The nitric oxide donor sodium nitroprusside protects against hepatic microcirculatory dysfunction in early endotoxaemia.

Abstract

Endotoxin rapidly inhibits the activity of the constitutive endothelial nitric oxide synthase (ecNOS); this precedes the production of NO from inducible NOS (iNOS). This leaves a period in early endotoxaemia with a supposed scarcity of NO. The present study was conducted to examine the effects of external supplementation of NO on liver microcirculation and function. 13 male Sprague Dawley rats. The rats underwent laparotomy, and the left liver lobe was exteriorised. All animals were given a bolus dose of endotoxin (LPS) 5 mg/kg intraportally.

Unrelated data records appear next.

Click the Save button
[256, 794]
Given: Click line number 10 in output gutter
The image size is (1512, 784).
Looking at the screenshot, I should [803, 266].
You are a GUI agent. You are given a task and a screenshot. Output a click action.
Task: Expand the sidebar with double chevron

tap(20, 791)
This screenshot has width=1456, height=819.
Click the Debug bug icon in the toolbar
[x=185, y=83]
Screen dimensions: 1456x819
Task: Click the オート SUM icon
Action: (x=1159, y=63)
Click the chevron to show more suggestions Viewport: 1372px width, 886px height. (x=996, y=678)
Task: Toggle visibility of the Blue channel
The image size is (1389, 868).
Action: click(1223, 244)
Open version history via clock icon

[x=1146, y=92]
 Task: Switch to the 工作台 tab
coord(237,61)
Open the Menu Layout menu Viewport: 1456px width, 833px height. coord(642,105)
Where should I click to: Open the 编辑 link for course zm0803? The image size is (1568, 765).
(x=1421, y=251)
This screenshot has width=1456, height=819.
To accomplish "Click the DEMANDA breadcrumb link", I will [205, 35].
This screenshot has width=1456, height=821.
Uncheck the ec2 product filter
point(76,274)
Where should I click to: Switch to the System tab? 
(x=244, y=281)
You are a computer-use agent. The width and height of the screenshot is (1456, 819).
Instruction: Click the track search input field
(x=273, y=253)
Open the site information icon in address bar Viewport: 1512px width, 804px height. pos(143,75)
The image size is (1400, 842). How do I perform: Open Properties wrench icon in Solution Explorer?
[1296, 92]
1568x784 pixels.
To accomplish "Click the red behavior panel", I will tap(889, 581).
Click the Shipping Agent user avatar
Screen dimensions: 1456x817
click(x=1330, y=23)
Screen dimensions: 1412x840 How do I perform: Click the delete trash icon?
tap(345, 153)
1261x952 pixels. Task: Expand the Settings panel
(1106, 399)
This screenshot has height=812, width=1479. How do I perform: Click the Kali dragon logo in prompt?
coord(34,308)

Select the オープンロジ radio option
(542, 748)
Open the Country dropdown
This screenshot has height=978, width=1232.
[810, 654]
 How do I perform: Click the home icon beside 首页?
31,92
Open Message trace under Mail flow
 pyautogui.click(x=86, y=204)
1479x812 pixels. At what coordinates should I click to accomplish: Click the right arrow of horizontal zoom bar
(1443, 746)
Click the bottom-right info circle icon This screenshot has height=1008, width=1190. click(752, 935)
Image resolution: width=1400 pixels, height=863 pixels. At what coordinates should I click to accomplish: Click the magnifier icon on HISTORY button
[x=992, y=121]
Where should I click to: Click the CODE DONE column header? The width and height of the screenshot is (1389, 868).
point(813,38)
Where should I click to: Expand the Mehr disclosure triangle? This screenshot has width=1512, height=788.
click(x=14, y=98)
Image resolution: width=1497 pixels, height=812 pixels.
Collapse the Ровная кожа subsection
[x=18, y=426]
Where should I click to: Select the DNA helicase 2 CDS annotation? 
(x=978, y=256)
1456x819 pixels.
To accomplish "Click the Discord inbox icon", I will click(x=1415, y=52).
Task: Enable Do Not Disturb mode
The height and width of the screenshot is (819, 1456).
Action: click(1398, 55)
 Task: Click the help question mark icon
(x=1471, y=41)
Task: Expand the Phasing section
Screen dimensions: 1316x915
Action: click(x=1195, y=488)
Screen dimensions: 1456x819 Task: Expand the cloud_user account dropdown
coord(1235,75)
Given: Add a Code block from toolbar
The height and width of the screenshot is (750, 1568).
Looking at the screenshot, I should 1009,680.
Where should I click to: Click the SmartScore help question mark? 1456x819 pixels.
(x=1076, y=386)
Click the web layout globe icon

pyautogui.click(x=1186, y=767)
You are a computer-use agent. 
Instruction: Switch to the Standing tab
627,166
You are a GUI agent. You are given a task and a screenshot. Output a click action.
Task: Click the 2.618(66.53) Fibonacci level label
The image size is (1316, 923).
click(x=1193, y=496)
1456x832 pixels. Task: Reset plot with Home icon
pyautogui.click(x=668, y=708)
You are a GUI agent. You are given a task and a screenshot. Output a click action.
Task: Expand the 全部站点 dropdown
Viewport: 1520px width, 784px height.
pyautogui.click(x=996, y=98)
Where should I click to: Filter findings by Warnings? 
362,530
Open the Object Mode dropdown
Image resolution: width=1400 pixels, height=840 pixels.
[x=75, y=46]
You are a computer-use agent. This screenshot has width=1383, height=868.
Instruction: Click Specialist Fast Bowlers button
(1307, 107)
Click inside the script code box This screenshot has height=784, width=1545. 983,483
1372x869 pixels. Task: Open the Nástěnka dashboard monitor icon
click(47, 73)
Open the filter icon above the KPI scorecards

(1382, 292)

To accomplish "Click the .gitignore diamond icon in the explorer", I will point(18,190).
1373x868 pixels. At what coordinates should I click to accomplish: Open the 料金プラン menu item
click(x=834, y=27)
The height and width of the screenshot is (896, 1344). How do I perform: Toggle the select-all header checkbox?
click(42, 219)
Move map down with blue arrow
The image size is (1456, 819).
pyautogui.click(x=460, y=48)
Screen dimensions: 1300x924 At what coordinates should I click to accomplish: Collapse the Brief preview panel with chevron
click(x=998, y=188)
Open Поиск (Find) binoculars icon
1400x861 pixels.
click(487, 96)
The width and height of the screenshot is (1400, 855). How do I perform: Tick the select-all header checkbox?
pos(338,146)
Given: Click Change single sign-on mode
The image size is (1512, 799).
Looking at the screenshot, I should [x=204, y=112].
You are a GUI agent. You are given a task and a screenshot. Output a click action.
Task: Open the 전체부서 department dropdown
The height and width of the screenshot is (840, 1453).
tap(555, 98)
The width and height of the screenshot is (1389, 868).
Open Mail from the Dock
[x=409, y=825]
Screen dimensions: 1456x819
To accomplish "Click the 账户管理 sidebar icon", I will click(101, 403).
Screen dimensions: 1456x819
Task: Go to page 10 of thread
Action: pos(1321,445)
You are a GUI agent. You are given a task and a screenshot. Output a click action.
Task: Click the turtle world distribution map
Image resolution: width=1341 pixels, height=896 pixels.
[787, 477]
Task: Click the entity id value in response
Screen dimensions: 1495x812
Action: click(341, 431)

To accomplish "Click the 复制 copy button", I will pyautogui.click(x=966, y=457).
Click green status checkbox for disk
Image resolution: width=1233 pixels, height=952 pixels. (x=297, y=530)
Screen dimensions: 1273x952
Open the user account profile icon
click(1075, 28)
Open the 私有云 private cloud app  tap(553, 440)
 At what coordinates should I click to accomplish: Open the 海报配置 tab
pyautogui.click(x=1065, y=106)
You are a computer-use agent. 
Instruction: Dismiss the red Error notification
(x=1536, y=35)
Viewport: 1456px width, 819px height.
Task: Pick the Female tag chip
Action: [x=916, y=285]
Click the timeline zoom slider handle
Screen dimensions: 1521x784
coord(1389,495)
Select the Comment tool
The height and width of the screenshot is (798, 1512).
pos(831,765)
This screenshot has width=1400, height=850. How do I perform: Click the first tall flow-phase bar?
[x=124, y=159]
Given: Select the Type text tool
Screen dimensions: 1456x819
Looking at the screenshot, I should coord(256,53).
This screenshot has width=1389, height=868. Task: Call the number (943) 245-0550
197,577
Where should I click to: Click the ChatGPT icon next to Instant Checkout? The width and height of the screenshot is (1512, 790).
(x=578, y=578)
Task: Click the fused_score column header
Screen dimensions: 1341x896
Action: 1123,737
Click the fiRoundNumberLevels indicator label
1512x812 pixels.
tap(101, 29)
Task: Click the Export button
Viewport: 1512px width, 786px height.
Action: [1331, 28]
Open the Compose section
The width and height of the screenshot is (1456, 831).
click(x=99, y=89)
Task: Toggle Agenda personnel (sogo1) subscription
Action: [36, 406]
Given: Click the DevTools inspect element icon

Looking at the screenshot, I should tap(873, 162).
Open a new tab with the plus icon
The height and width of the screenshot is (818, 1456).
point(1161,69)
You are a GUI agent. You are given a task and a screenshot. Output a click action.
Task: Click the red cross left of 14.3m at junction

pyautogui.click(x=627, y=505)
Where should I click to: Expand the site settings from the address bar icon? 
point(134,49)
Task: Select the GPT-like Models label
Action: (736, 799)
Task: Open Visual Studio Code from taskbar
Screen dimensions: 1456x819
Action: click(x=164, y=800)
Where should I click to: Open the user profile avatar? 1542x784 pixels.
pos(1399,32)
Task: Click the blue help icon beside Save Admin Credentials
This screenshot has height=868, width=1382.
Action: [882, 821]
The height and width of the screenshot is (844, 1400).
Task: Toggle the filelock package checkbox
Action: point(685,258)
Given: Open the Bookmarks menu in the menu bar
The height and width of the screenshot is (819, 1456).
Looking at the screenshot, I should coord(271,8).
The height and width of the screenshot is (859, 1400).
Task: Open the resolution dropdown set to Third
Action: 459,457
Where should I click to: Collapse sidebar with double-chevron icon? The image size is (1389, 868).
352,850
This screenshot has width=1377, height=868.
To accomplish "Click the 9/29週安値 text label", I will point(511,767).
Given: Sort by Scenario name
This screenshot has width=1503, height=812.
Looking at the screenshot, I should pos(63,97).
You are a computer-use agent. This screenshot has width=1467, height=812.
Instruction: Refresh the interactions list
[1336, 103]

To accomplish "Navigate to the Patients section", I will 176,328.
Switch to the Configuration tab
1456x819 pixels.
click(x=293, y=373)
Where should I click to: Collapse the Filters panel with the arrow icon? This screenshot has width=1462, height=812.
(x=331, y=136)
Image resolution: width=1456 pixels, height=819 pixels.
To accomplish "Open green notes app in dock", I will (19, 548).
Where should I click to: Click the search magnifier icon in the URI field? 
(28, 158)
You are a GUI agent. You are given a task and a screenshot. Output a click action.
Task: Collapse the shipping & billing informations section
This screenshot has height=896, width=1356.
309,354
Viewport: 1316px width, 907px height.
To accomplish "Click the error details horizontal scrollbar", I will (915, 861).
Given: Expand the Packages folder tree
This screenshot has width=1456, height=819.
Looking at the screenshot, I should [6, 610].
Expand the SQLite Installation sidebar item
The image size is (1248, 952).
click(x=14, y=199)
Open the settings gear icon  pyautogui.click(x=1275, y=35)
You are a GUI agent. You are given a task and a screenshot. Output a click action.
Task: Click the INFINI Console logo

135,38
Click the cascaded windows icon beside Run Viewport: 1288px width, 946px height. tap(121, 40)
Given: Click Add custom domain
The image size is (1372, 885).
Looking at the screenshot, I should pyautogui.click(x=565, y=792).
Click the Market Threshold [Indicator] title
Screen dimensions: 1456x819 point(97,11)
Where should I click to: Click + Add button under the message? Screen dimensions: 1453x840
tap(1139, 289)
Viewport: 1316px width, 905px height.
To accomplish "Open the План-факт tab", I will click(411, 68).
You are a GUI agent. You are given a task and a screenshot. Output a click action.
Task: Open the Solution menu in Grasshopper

One group (n = 6) had a continuous infusion of sodium nitroprusside (SNP) 1.4 microg/kg per min started concurrently, the other group (n = 7) was treated with normal saline. The study was terminated after 3 h LPS. Intravital microscopy was performed at baseline, at 2 h and 3 h LPS. Hepatic function was assessed by arterial ketone body ratio, acid base values, and bile flow. At baseline 1% of the sinusoids were without perfusion. After 2 h LPS this figure had risen to 9.8+/-1.5% in the SNP group versus 16.9+/-1.4% in the controls (p < 0.05 vs controls). The corresponding values after 3 h LPS were 13.5+/-1.5 versus 19.3+/-1.5% (p < 0.05 vs controls). The leukocyte count in sinusoids and venules had a similar development. Functional parameters were all slightly better preserved in the SNP group, but with no individual significance versus controls. Infusion of the NO donor SNP in early endotoxaemia attenuates the detrimental effects of LPS on liver microcirculation, most probably by alleviating a relative deficit of NO at the microcirculatory level.